→ **Work to be completed**
Put the entries below into a Markdown table with columns "Row" and "Line," starting with the line that contains "Вгору (185, 896)" and going on through the line that contains "Ми у Facebook (257, 220)". Number each row and skip any blank lines.

→ **Given records**
__________

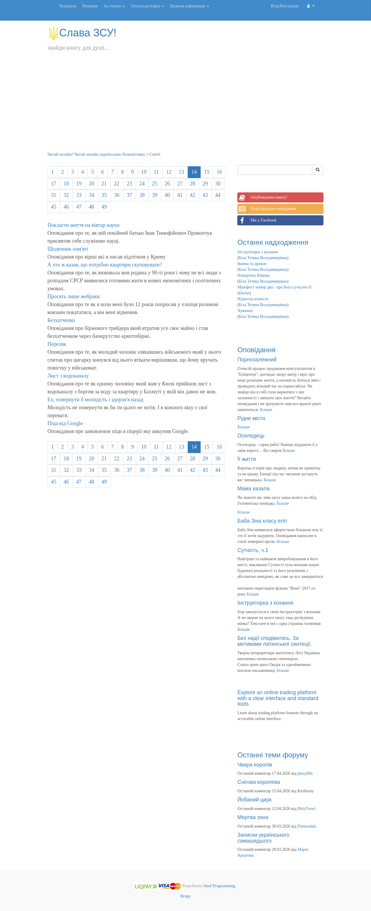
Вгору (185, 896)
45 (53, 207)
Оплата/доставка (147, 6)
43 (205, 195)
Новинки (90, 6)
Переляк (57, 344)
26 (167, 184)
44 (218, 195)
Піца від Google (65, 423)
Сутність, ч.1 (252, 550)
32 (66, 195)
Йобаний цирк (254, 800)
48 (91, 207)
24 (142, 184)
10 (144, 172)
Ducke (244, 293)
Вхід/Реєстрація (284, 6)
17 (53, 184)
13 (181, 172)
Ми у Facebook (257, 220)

__________

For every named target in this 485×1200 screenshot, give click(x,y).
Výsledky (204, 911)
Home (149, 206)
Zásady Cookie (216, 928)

__________

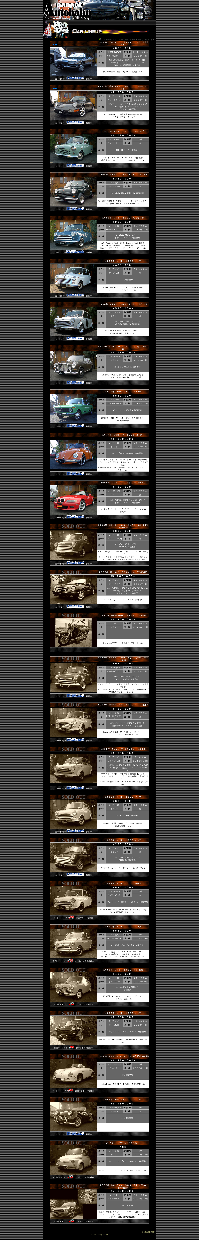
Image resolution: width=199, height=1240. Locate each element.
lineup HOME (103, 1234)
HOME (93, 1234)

__________

→ **The response**
| Row | Line |
|---|---|
| 1 | Вгору (185, 896) |
| 2 | 45 (53, 207) |
| 3 | Оплата/доставка (147, 6) |
| 4 | 43 (205, 195) |
| 5 | Новинки (90, 6) |
| 6 | Переляк (57, 344) |
| 7 | 26 (167, 184) |
| 8 | 44 (218, 195) |
| 9 | Піца від Google (65, 423) |
| 10 | Сутність, ч.1 (252, 550) |
| 11 | 32 (66, 195) |
| 12 | Йобаний цирк (254, 800) |
| 13 | 48 (91, 207) |
| 14 | 24 (142, 184) |
| 15 | 10 (144, 172) |
| 16 | Ducke (244, 293) |
| 17 | Вхід/Реєстрація (284, 6) |
| 18 | 17 (53, 184) |
| 19 | 13 (181, 172) |
| 20 | Ми у Facebook (257, 220) |